Conventions Used In This Document
2.
Introduction
3.
Scope Of This Memo
4.
Problems identified with 127-bit prefix lengths in the past
5.
Reasons for using longer prefixes
5.1.
Ping-pong issue
5.2.
Neighbor Cache Exhaustion issue
5.3.
Other reasons
6.
Recommendations
7.
Security Considerations
8.
IANA Considerations
9.
Contributors
10.
Acknowledgments
11.
References
11.1.
Normative References
11.2.
Informative References
§
Authors' Addresses
TOC |
The key words "MUST", "MUST NOT", "REQUIRED", "SHALL", "SHALL NOT", "SHOULD", "SHOULD NOT", "RECOMMENDED", "MAY", and "OPTIONAL" in this document are to be interpreted as described in RFC 2119 (Bradner, S., “Key words for use in RFCs to Indicate Requirement Levels,” March 1997.) [RFC2119].
TOC |
RFC 4291 (Hinden, R. and S. Deering, “IP Version 6 Addressing Architecture,” February 2006.) [RFC4291] specifies that interface IDs for all unicast address, except those that start with the binary value 000, are required to be 64 bits long and to be constructed in Modified EUI-64 format.
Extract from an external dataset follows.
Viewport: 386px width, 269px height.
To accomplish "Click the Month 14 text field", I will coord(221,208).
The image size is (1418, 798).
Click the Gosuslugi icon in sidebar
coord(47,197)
In addition, it defines the Subnet-Router anycast address, which is intended to be used for applications where a node needs to communicate with any one of the set of routers on a link.
Some operators have been using 127-bit prefixes, but this has been discouraged due to conflicts with Subnet-Router anycast [RFC3627] (Savola, P., “Use of /127 Prefix Length Between Routers Considered Harmful,” September 2003.). However, using 64-bit prefixes creates security issues which are particularly problematic on inter-router links, and there are other valid reasons to use prefixes longer than 64 bits, in particular /127 (see Section 5 (Reasons for using longer prefixes)).
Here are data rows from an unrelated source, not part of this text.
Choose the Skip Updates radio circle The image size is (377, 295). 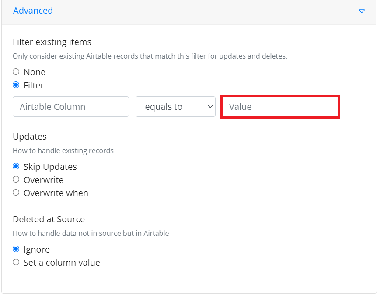click(16, 166)
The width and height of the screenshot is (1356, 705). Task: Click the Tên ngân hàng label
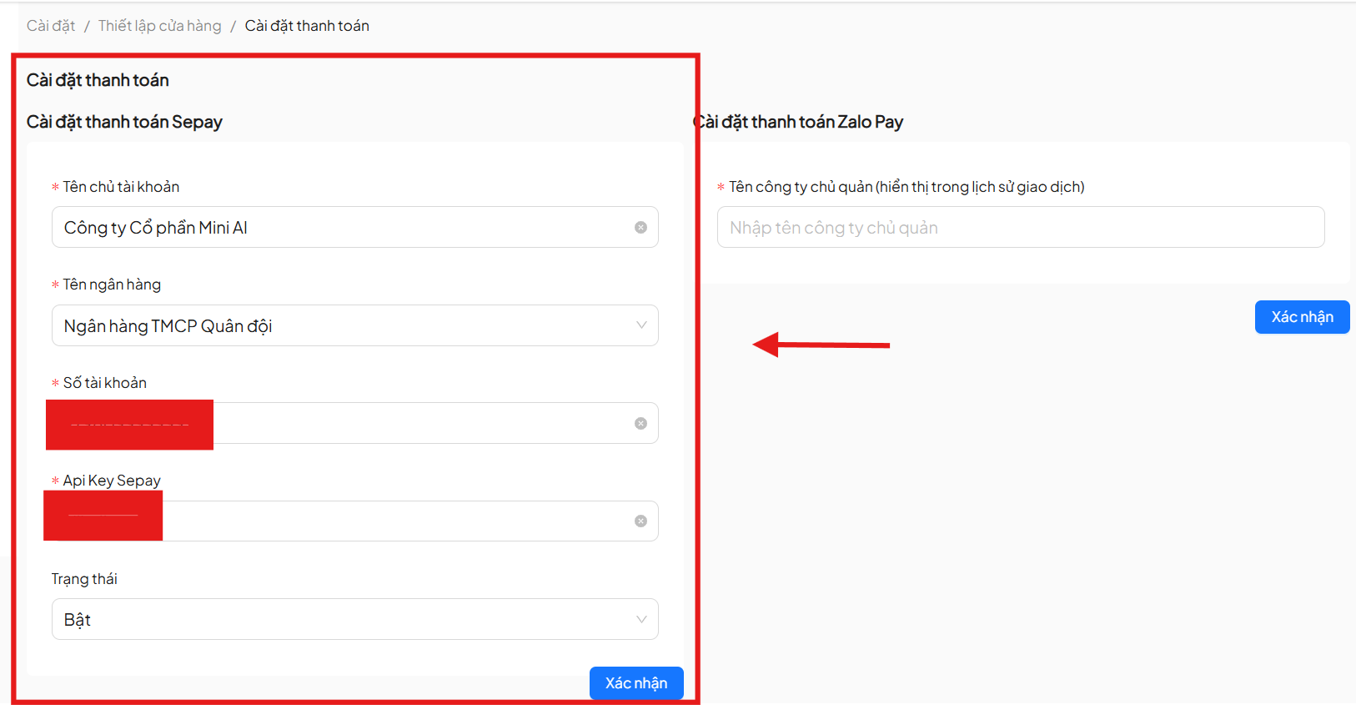tap(112, 285)
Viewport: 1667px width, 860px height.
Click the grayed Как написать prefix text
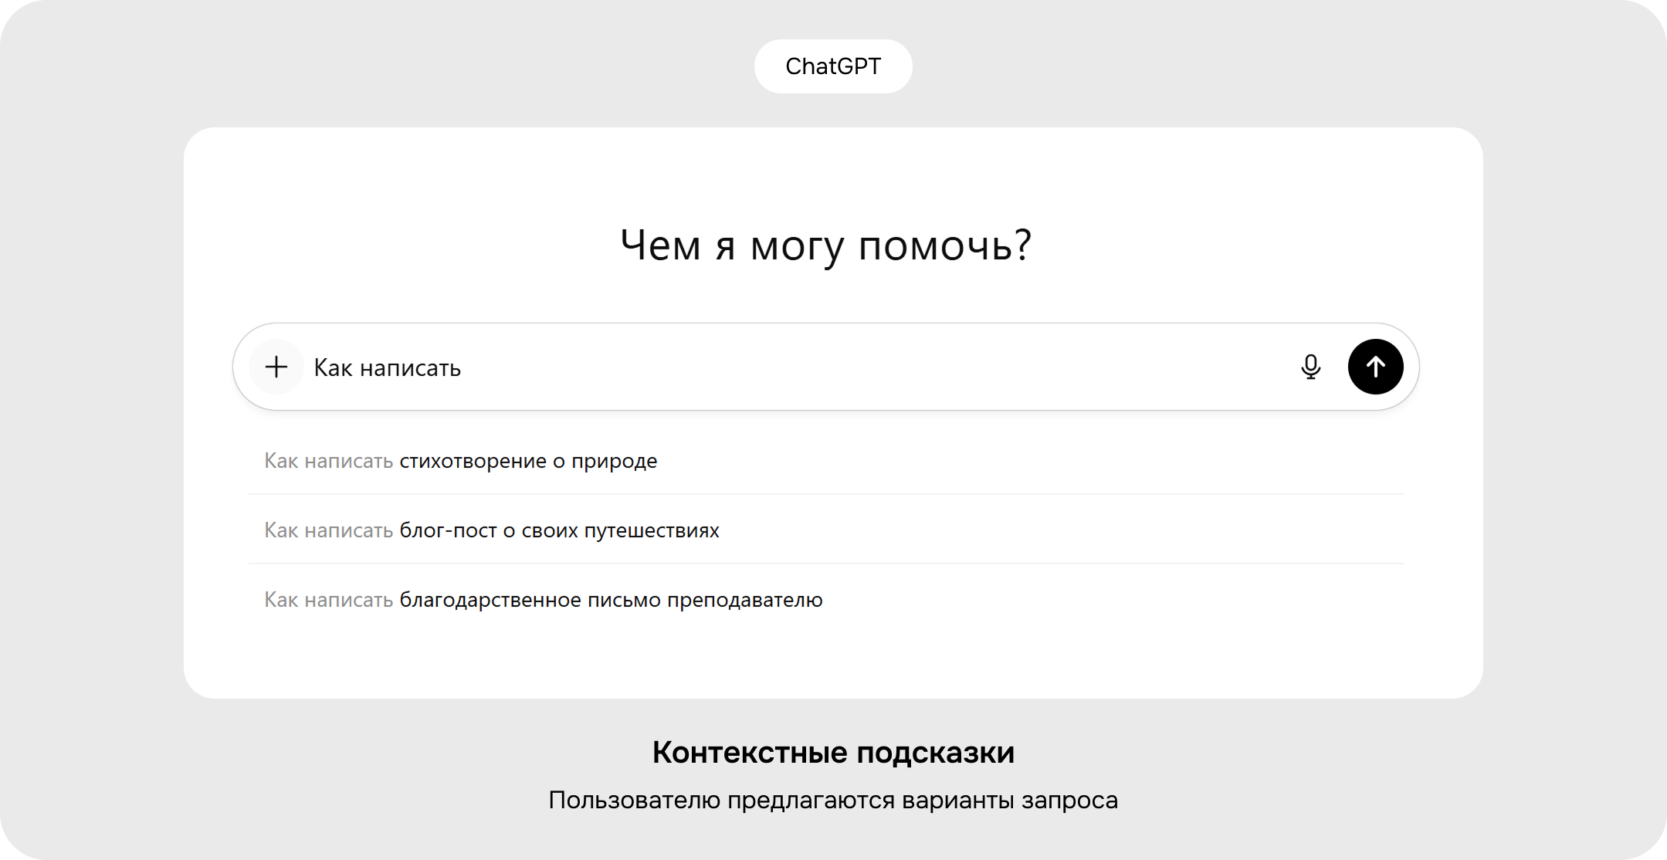[328, 460]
This document provides rationale for using 127-bit prefix lengths, reevaluates the reasons why doing so was considered harmful, and proposes that /127 prefixes may be used on inter-router links if certain conditions are met.
TOC |
This document is applicable to cases where operators assign specific addresses on inter-router links and do not rely on link-local addresses. Many operators assign specific addresses for purposes of network monitoring, reverse DNS resolution for traceroute and other management tools, EBGP peering sessions, and so on.
For the purposes of this document, an inter-router link is a link to which only routers and no hosts are attached. Thus, links between a router and a host, or links to which both routers and hosts are attached, are out of scope of this document.
TOC |
[RFC3627] (Savola, P., “Use of /127 Prefix Length Between Routers Considered Harmful,” September 2003.) discourages the use of 127-bit prefix lengths due to conflicts with the Subnet-Router anycast addresses. However, the RFC also states that the utility of Subnet-Router Anycast for point-to-point links is questionable.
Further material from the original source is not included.